Cocoa prices have only had one negative daily result during the 6 sessions of November so far, and have lifted well above the July/November consolidation zone. The market remains vulnerable to a negative shift in risk sentiment, but cocoa has bullish supply/demand factors that can help to underpin prices. Dockworkers at the Ivory Coast port of San Pedro were on strike and blocked the flow of cocoa beans to export terminals, which provided strong support to the cocoa market as this could result in quality issues for beans that were on trucks for several days without protection from heat or rainfall. Concern that a lack of adequate fertilizer and pesticide use for this season’s main crop will negative impact West African full-season production has also provided support. Ivory Coast cocoa bean exports during the 2021/22 came in 6.5% below the 2020/21 total while their cocoa products exports were 13% higher than the 2020/21 total, which is additional evidence of the growth in “origin” grindings where cocoa beans are processed in the nation they are grown. Strength in the Eurocurrency, European and US equity markets provided carryover support to cocoa, but that could evaporate quickly if there is a negative shift in global risk sentiment after a clearer picture of US election results is known.


December cotton closed moderately higher yesterday after trading to its highest level since October 11. The dollar was lower for the third straight day, which lent some support to cotton. The trade is talking about supply problems resulting from smaller crops in the US (from drought) and in Pakistan and Australia (due to flooding). There are reports of strong yields in the Delta and Southeast, in contrast to Texas, which has had sharply reduced yields from a long-term drought. For the USDA supply/demand report on Wednesday, the average trade expectation for US 2022/23 cotton production is 13.62 million bales with a range of expectations from 13.42-13.81 million, which would be down from 13.81 million in the October report. US ending stocks are expected to come in around 2.73 million bales (range 2.50-3.00 million) versus 2.80 million in October. World ending stocks are expected to come in at 88.04 million bales (range 87.00-90.00) versus 87.87 in October.

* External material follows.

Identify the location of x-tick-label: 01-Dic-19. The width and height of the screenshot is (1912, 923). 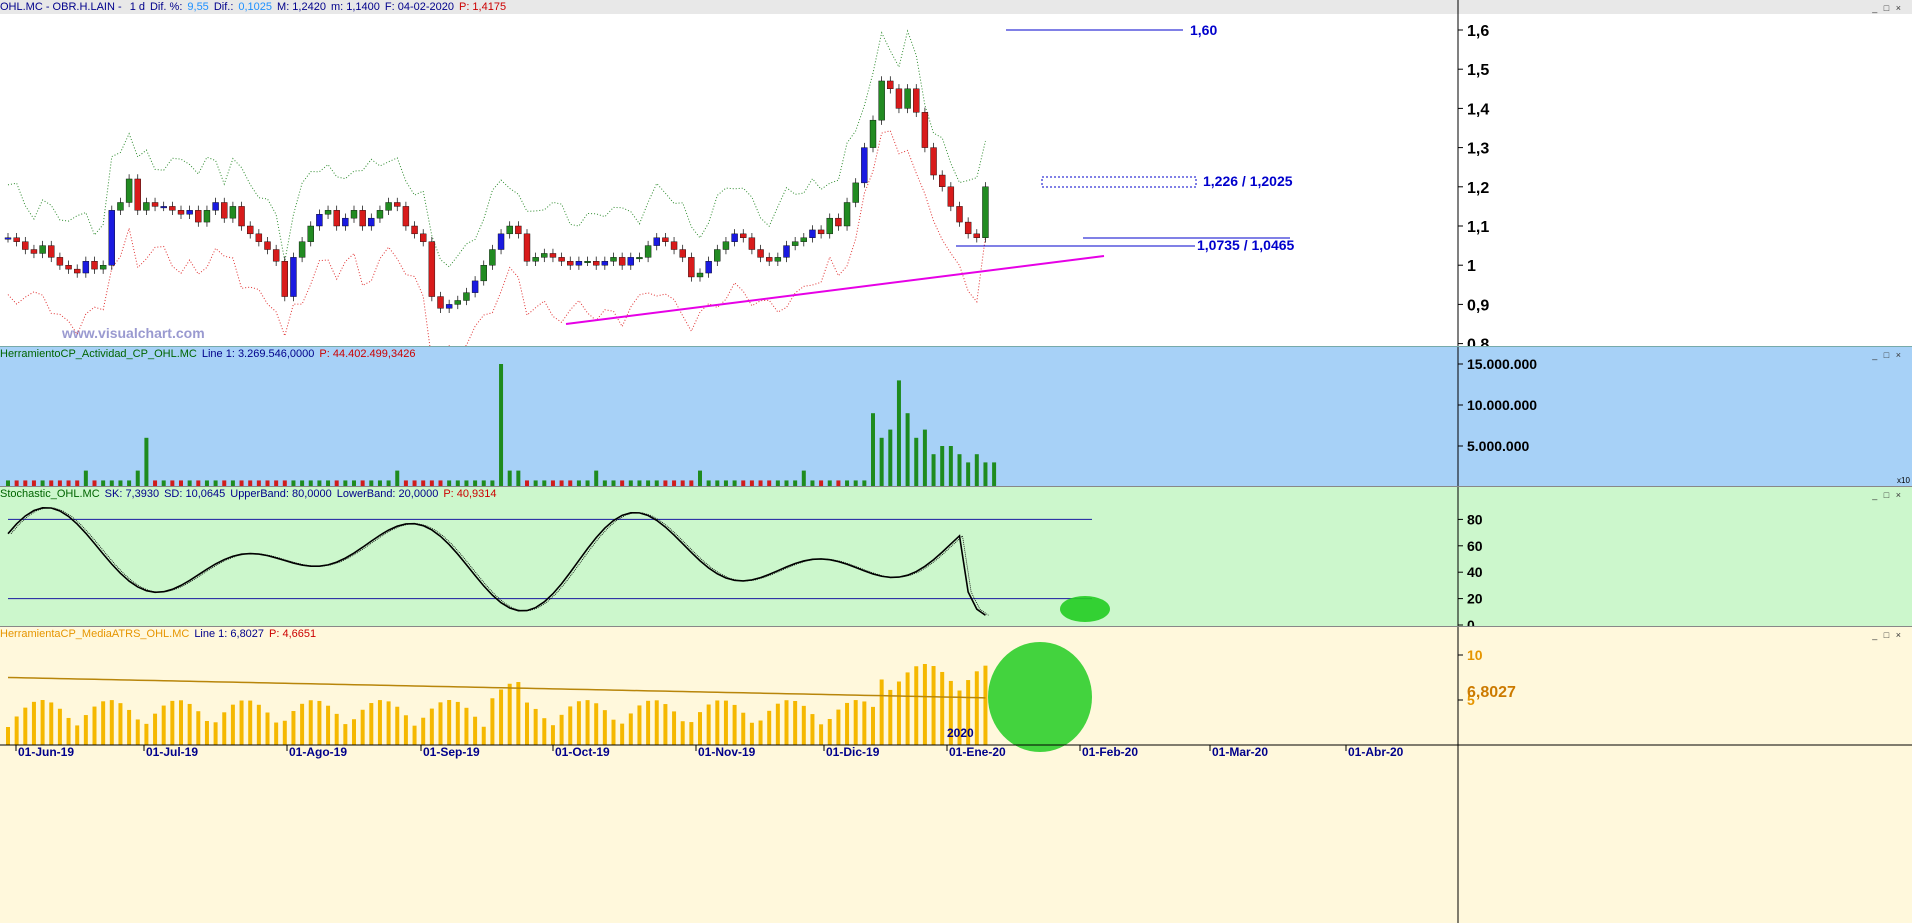
(853, 752).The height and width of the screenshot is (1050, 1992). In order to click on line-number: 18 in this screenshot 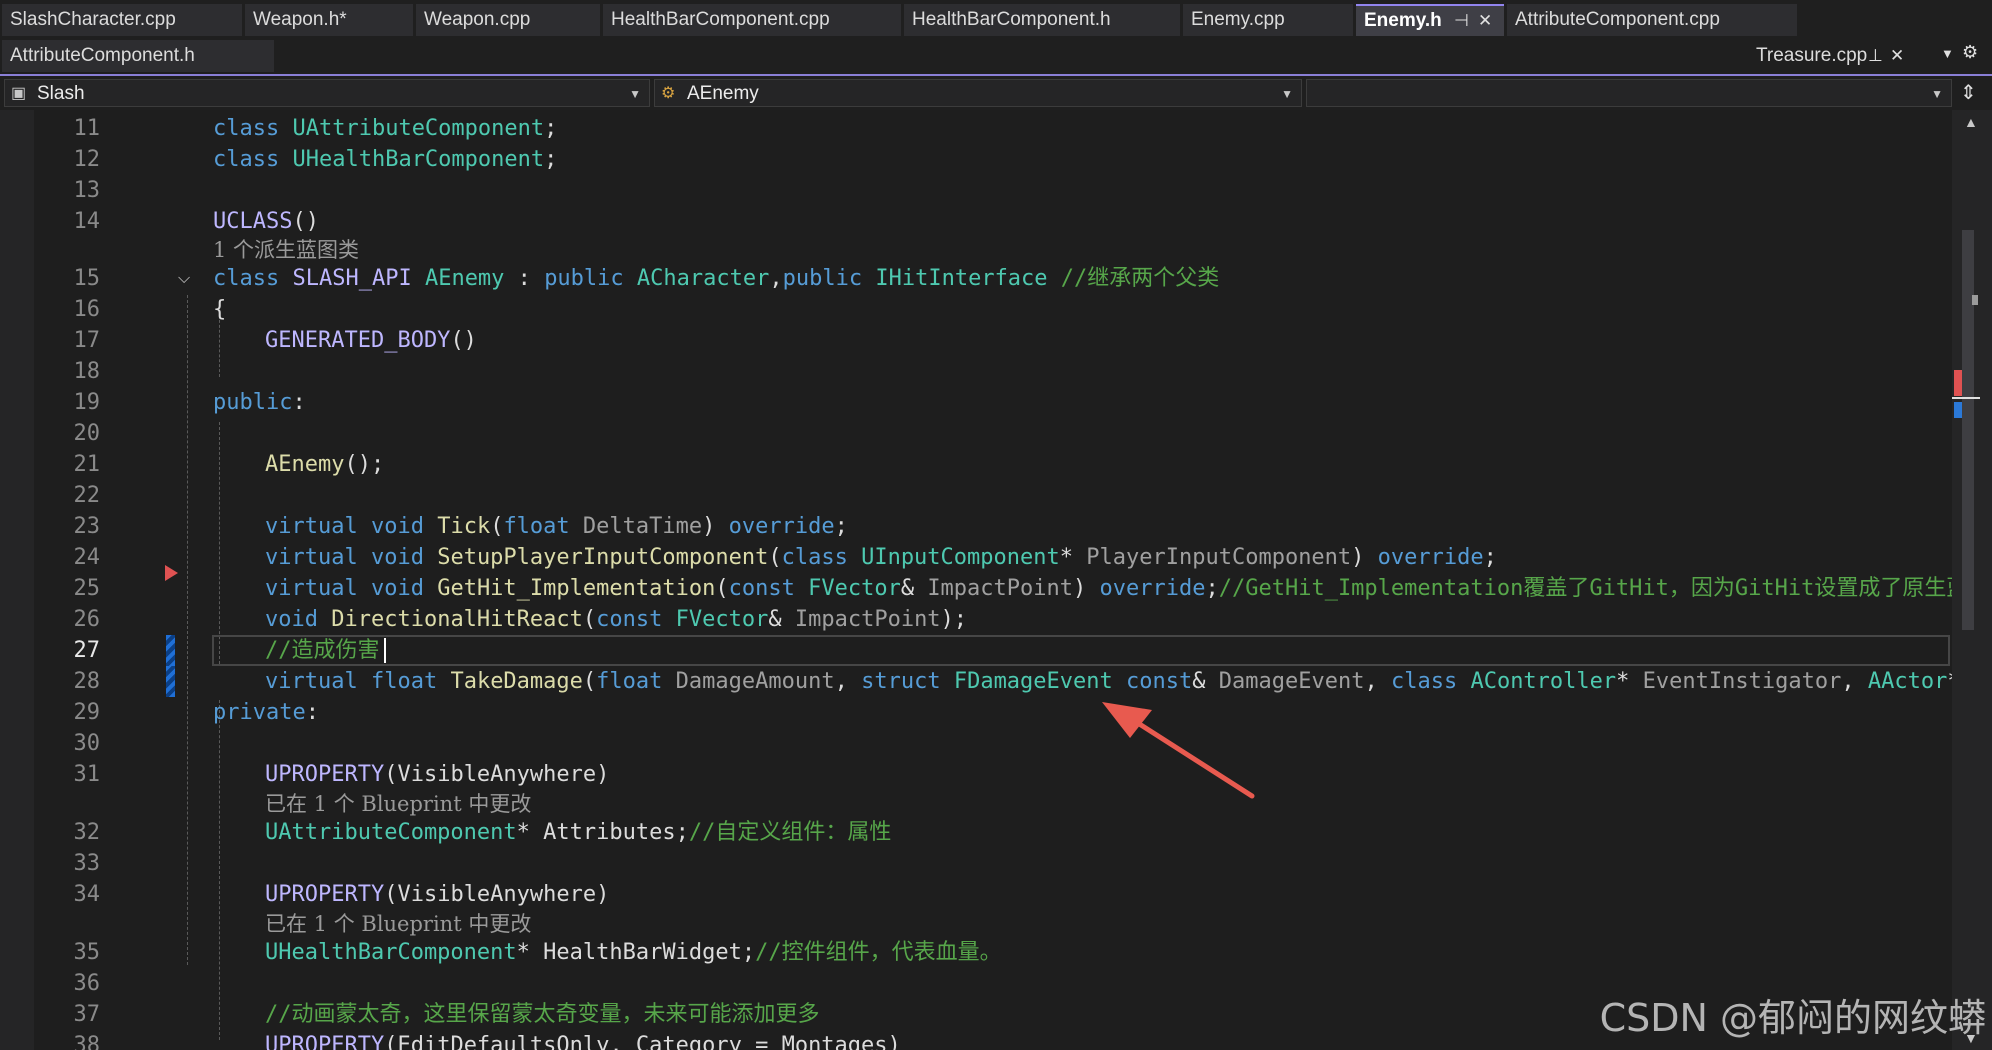, I will do `click(87, 372)`.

The close above 18.91 for March sugar (50% of the April 13th to September 19th break) is a bullish technical development. Sugar prices were able to follow-through on Monday’s late rebound and climbed up to a 3 1/2 month high. News that the French farm ministry cut their 2022/23 sugar beet forecast by 2.2% from their October estimate provided a boost to sugar prices. Early trade forecasts that Brazil’s Center-South mills pulled back on sugar’s share of crushing during the second half of October provided additional support to the sugar market. A key Brazil sugar and fuel producer (Sao Martinho) indicates much stronger demand for ethanol out of Europe this year due to their energy crisis. Sugar output in Brazil’s Center-South region the second half of October is expected to come in near 1.8 million metric tonnes (1.5-1.9 range), according to a survey by Bloomberg. Unica is expected to release the official numbers this week. Sugar cane crushing in Brazil in 2023-24 is expected to reach 620.7 million tonnes, up 3.4% from this year, according to consulting firm Safras & Mercado. Sugar exports should be up 13% and Ethanol production is expected to decrease by 2.7%.